### Document:
——

1. Creating raw output
2. Walking through and adding folder names to mapping
3. loading music data
4. walking through track segments and calculating mfcc
5. writing data in json format on output file


In [None]:
def save_mfcc(dataset_path , json_path , num_mfcc = 13 , n_fft = 2048 , hop_length = 512 , num_segment = 5) :

  """
  Extract MFCC from music Datasets and saving them in json file along with genre lables

    :param dataset_path (str) : Path to json file used to save MFCCs
    :param json_path (str) : Path to json file used to save MFCCs
    :param num_mfcc (int) : Number of coefficients to extract
    :param n_fft (int) : Interval we consider to apply FFT. Measured in # of samples
    :param hop_length (int) : Sliding window for FFT. Measured in # of samples
    :param sum_segments (int) : Number of segments we want to divide sample tracks into
    :return :

  """

  # 1. Saving data for Converting to json file
  data = {
      "mapping" : [] ,
      "lables" : [] ,
      "mfcc" : []
  }

  # Calculating expected mfcc vectors per segment
  samples_per_segment = int(SAMPLE_PER_TRACK / num_segment)
  num_mfcc_vectors_per_segment = math.ceil(samples_per_segment / hop_length) # math.ceil rounds to the greater integer

  # Note : for easy understanding of function operation -> dirnames is useless

  for i , (dirpath , dirnames , filenames) in enumerate(os.walk(dataset_path)) :

      # 2 . walking through dataset folder and adding folder names to the mapping
      if dirpath is not dataset_path :
        mapping = dirpath.split("/")[-1]
        data["mapping"].append(mapping)

——

### Data block:
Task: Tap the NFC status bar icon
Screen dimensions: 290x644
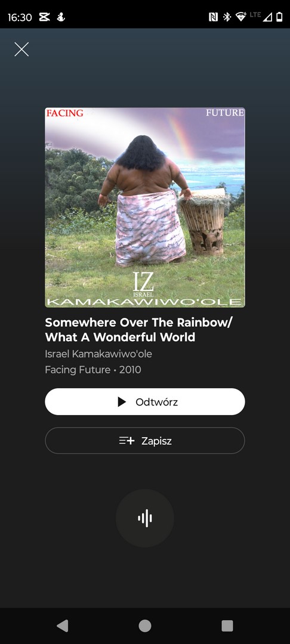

——

### Stated exercise 1:
In the function definition line of the MFCC extraction code, what are the names of all the parameters that save_mfcc takes?
### Stated exercise 2:
Reproduce the MFCC extraction code from "# 1. Saving" to "int(SAMPLE_PER_TRACK / num_segment)".
### Stated exercise 3:
Carry on writing the MFCC extraction code from where it stops.

### Expected answer 1:
dataset_path, json_path, num_mfcc, n_fft, hop_length, num_segment

### Expected answer 2:
# 1. Saving data for Converting to json file
  data = {
      "mapping" : [] ,
      "lables" : [] ,
      "mfcc" : []
  }

  # Calculating expected mfcc vectors per segment
  samples_per_segment = int(SAMPLE_PER_TRACK / num_segment)

### Expected answer 3:
        print(f"processing : {mapping}")

        # 3 . loading music signals from files in dataset_path
        for f in filenames :
          file_path = os.path.join(dirpath , f)
          signal , sample_rate = librosa.load(path = file_path ,sr = SAMPLE_RATE)
          # 4. walking through track segments and calculating mfcc on them
          for j in range(num_segment) :
            start = j * samples_per_segment
            end = start + samples_per_segment
            mfcc = librosa.feature.mfcc(y = signal[start:end], sr = SAMPLE_RATE , n_mfcc = num_mfcc , n_fft = n_fft , hop_length = hop_length)
            mfcc = mfcc.T # transposing mfcc matrix

            # checking the lenght of mfcc vectors
            if len(mfcc) == num_mfcc_vectors_per_segment :
              data["mfcc"].append(mfcc.tolist())
              data["lables"].append(i-1)

              # printing out the final work
              print(f"{file_path} , segment : {j+1} , label : {i-1}")
  # 5 . exiting walking through folders' "for" loop and writing data in json format on output file
  with open(json_path , "w") as fp :
    json.dump(data , fp , indent = 4)

if __name__ == "__main__" :
  save_mfcc(DATASET_PATH , JSON_PATH , num_segment = 10)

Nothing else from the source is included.